Science Group is an international science-led service and product development company. It works with businesses to consult on R&D projects, helps with regulatory compliance, and is a leading supplier of DAB/DAB+ radio chips.
It’s a pretty diversified enterprise for one that’s only got a market-cap of £177m. However, its services have proven invaluable to many industry leaders. For example, Science Group helped AstraZeneca develop an automated drug identification system. And it also assisted Vodafone in building its M-Pesa mobile payments solution that over 51 million people are using today.
Moreover, management’s latest decision to acquire TP Group could bolster its reach even further, throwing defence into the list of sectors it serves. Given its impressive track record, this move seems prudent. After all, it opens the door to government and military contracts that can be a reliable source of long-term income.
Over the last five years, Science Group has been quietly delivering double-digit revenue and profit growth, with margins slowly expanding. And this may be set to accelerate as we enter into a new bull market. After all, once economic conditions improve, spending on R&D is likely to increase, raising demand for the ex-penny stock’s services.
Investigating the caveats
As promising as Science Group looks, there are, of course, notable risks to consider. In the long run, management needs to ensure operations stay ahead of the regulatory curve. If out-of-date compliance advice is given to customers, it could have severe legal and reputational ramifications.

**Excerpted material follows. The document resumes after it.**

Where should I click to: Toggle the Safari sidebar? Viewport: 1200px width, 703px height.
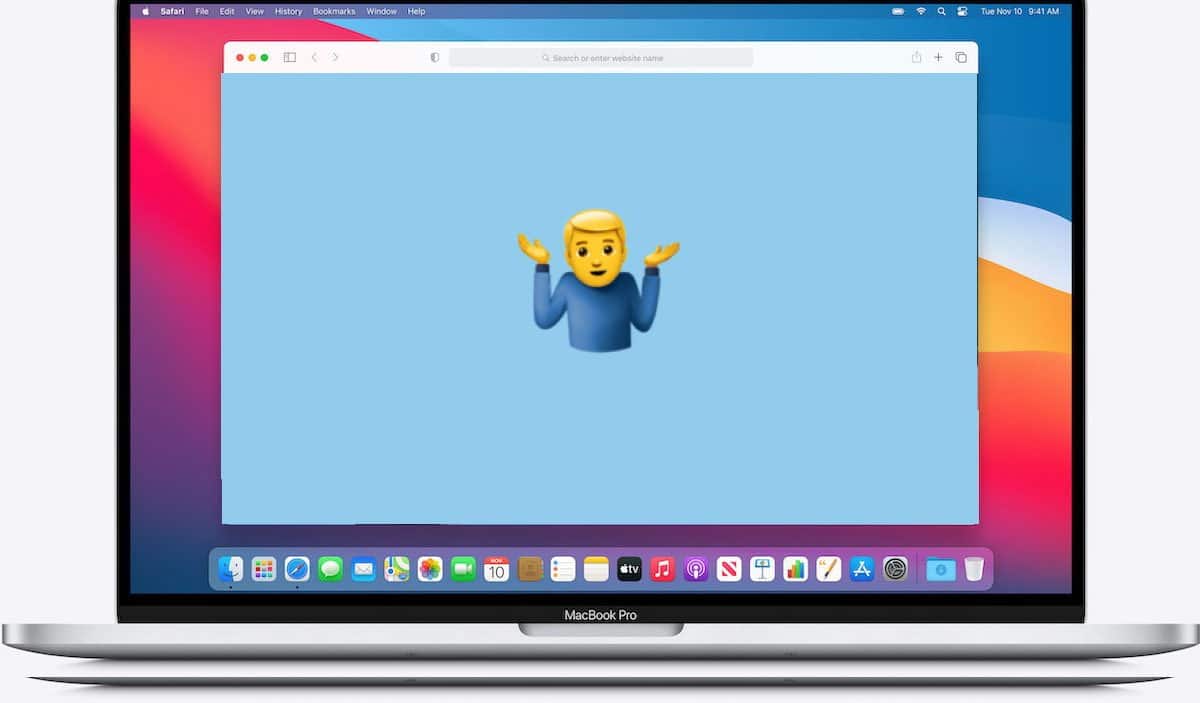point(290,58)
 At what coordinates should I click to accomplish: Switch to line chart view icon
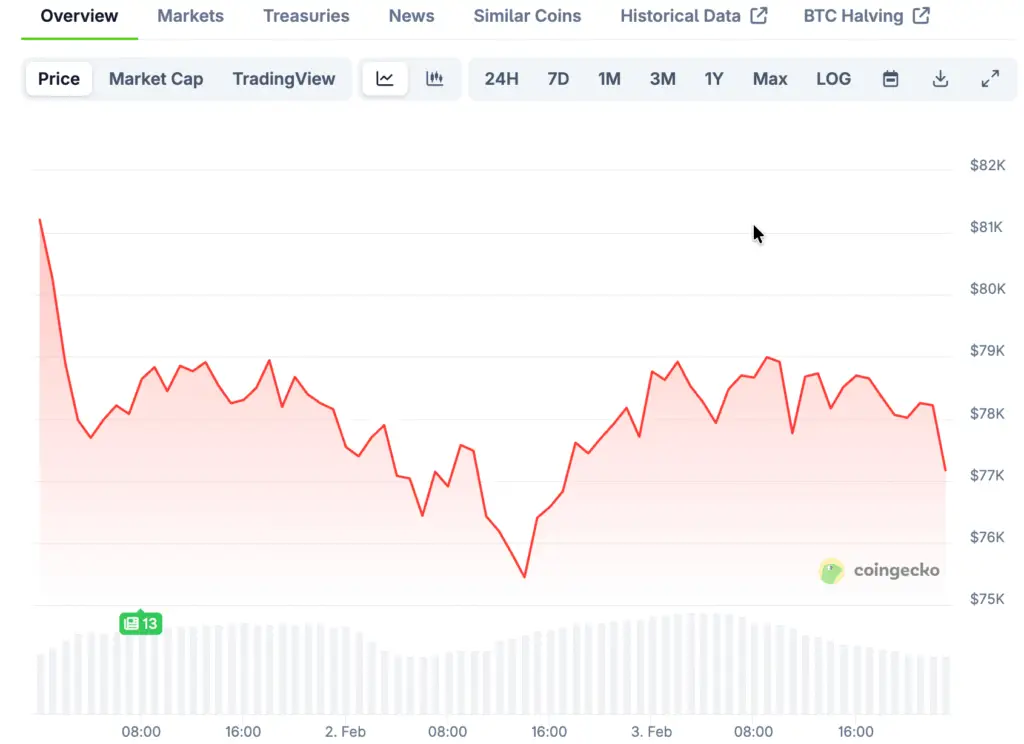click(x=385, y=79)
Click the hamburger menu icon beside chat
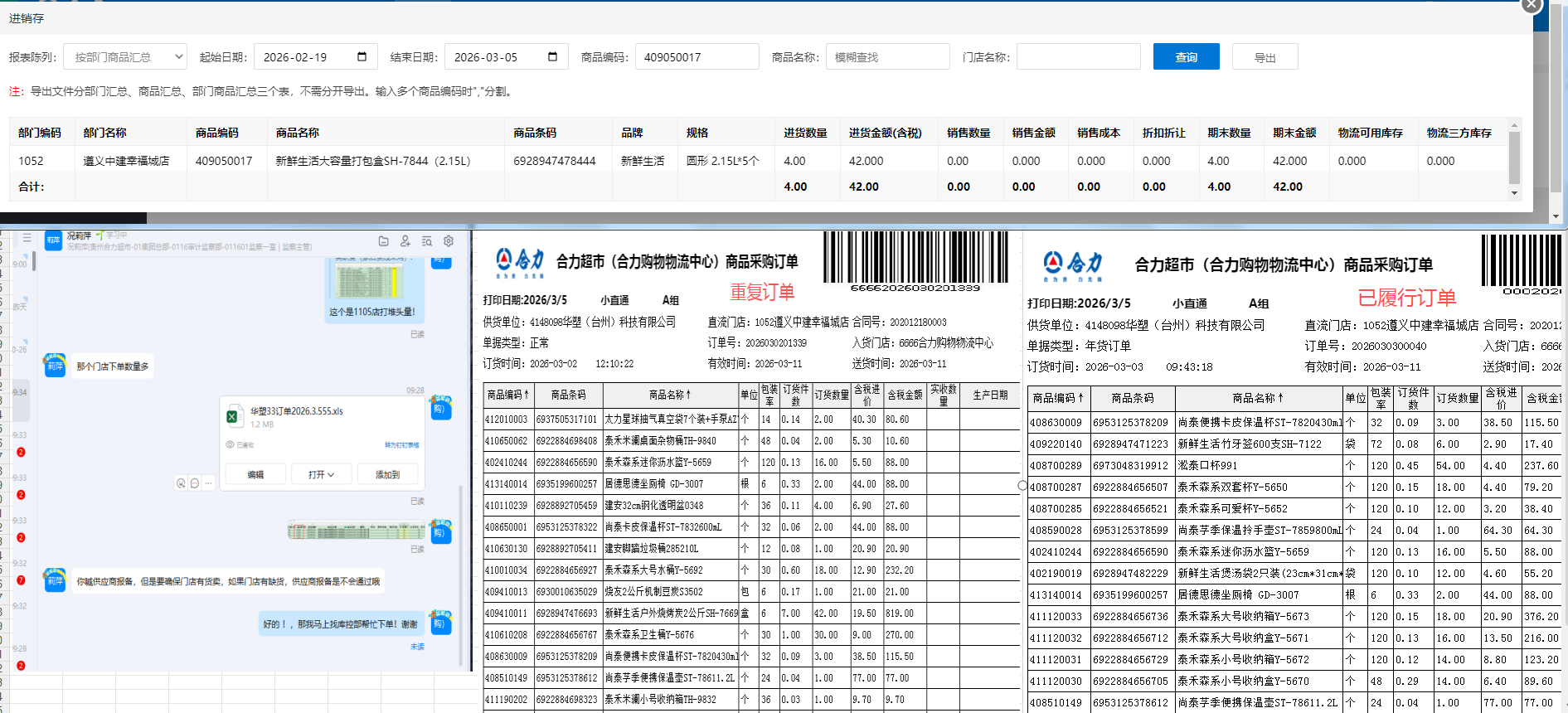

But there’s a more pressing concern in the short run. TP Group is a distressed business plagued by onerous legacy maritime contracts. These contracts are being renegotiated but, in the meantime, it has completely decimated the firm’s profitability.
Science Group’s decision to acquire it seems to be a turnaround play. And if successful, it could prove to be a tremendous source of long-term value. But the process may take some time. And a poorly executed strategy could harm the success of the ex-penny stock to date.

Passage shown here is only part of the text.